=== Section Start ===

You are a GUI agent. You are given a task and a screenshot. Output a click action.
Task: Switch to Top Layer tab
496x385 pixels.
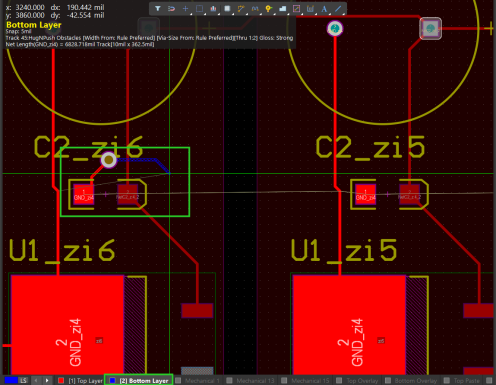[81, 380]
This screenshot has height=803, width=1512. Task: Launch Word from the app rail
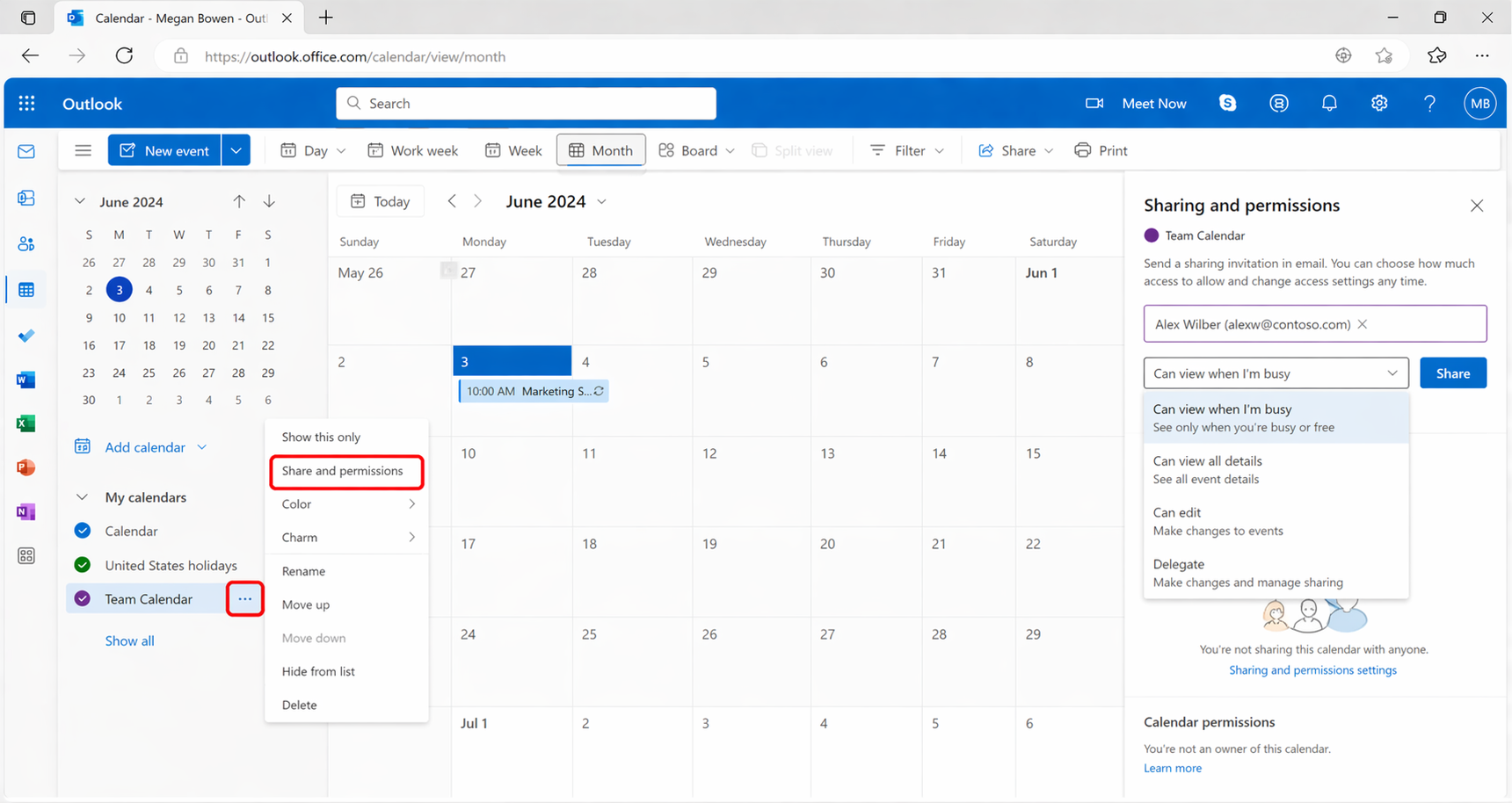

=== Section End ===

WORK REQUIRED - Return the entries verbatim, pictures excluded.

YOUR RESPONSE -
You are a GUI agent. You are given a task and a screenshot. Output a click action.
Task: Switch to Top Layer tab
496x385 pixels.
[81, 380]
This screenshot has height=803, width=1512. Task: Launch Word from the app rail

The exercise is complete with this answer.